- _Task brief_
Decide whether each statement agrees with the passage about the letter Z in Russia, answering yes or no and quoting the words of the passage that settle it: (a) Putting Z on product packaging raised sales. (b) Sociologist Elena Koneva believes Russian support for the war peaked in June and July 2022. (c) People caught damaging street installations with the letter Z are charged with vandalism.

- _Document segment_
* START *

In the early days of the invasion, the Russian authorities hoped to repeat the marketing success of “polite people,” a propagandistic euphemism for Russian soldiers during the 2014 takeover of Crimea. According to Moscow’s plans in February 2022, the invasion was supposed to happen so quickly that no one would have either the time or the inclination to ask any clarifying questions or express any doubts.
Z’s popularity has declined in step with Russian troops’ loss of initiative at the front. The peak of Russian support for the war seems to have occurred in June and July 2022, sociologist Elena Koneva believes.
Within six months of the start of the full-scale war, support for the “special military operation” began to decline, even according to data from Russia’s state-owned public polling institution. At that point, Z turned up more rarely on the social media accounts of Russian propagandists, war bloggers, and pro-Kremlin influencers.
It became obvious that spontaneous marketing using the letter Z was a fairly bad idea. Putting Z on product packaging didn’t improve sales. Drawing a Z on a shop sign or a store window didn’t bring in more customers. Performers who displayed Z didn’t see their popularity soar.
The letter has also become a source of civic discord. People regularly damage street installations featuring the letter Z, and when the authorities manage to catch those responsible, they charge them not with vandalism but with “discrediting the armed forces.” Last December, vandals in many cities rejected the local authorities’ decision to use Z in holiday decorations.
If Z ever did symbolize the patriotic fervor of a truly mass character, rather than a PR stunt, that fervor quickly melted away to nothing.
But Z is still everywhere
A particular political subculture — we can call it the Z subculture — has recently matured Russia.
Scholars often use the term “political subculture” to label groups of people who generally fit into their current political system, but who hold a handful of views that differ sharply from mainstream consensus.
Members of political subcultures, writes political scientist Walter Rosenbaum, share some ideas with the political mainstream but offer alternative (not necessarily radical) answers to systemic challenges. Examples of political subcultures in the U.S. include such groups as democratic socialists, many of whom are registered as voters with the Democratic Party but, on a range of questions (mainly about social entitlements and the role of the state in economic policy), support much more radical positions than their fellow Democrats.
The Z movement has no strict organizational structure and no specific ideology, though both elements exist in incipient forms: informational networks (chiefly Telegram “war correspondents”), fundraiding for the Russian army, and, of course, promoting uncritical patriotism and aggressive militarism.
Z-heads (the Russian language hasn’t yet settled on whether they should be called zetniks, zetists, or zetchiks) nominally support state policies — if Putin wants war, they want war — but they demarcate themselves clearly from loyalists. They’re critical of how the Kremlin formulates (or fails to formulate) the war’s political goals, and they often question the methods the Russian army uses to try to accomplish those goals.

* END *

[Entries on target coordinates]
* START *

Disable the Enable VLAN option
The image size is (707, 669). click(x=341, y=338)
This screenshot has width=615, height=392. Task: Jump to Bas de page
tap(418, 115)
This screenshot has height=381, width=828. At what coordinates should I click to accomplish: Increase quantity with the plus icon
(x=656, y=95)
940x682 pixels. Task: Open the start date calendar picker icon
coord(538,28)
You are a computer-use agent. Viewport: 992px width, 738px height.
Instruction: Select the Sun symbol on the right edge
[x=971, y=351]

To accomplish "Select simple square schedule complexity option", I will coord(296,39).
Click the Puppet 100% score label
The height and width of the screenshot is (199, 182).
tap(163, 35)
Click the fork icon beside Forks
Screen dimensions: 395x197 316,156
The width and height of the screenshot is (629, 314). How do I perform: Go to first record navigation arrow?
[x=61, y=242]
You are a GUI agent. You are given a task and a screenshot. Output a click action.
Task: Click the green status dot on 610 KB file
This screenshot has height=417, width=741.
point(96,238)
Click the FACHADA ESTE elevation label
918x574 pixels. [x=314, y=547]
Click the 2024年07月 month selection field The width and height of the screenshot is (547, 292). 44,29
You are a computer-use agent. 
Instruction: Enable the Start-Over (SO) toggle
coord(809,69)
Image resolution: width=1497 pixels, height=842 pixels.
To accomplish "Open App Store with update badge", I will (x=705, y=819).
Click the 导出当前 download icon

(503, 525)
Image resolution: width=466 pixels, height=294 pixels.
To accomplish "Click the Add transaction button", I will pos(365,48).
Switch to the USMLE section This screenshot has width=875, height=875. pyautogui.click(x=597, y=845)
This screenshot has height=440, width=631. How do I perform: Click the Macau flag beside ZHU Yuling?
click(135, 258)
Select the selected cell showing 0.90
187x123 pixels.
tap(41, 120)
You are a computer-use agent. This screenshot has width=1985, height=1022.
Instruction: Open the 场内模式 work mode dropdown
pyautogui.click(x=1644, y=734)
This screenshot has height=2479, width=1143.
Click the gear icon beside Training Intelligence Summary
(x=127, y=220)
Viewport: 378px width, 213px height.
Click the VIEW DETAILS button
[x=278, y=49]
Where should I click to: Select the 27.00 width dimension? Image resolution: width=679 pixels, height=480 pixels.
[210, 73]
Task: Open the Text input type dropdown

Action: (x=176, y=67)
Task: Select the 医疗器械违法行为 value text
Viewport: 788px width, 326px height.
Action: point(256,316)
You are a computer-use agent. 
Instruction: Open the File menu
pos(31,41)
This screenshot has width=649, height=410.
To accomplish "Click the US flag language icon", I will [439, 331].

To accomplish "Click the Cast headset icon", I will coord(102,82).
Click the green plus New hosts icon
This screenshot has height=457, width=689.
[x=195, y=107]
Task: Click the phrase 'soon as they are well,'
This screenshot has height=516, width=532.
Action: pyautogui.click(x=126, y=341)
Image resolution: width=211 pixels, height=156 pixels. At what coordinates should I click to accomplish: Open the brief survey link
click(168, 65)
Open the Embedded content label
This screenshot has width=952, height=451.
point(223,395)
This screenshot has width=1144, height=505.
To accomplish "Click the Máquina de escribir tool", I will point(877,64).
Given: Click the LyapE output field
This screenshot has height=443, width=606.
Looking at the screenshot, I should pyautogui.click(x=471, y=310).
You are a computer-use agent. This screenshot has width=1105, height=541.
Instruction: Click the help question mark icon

* END *

- _Output of the task_
(a) No: "Putting Z on product packaging didn’t improve sales."
(b) Yes: "The peak of Russian support for the war seems to have occurred in June and July 2022, sociologist Elena Koneva believes."
(c) No: "they charge them not with vandalism but with “discrediting the armed forces.”"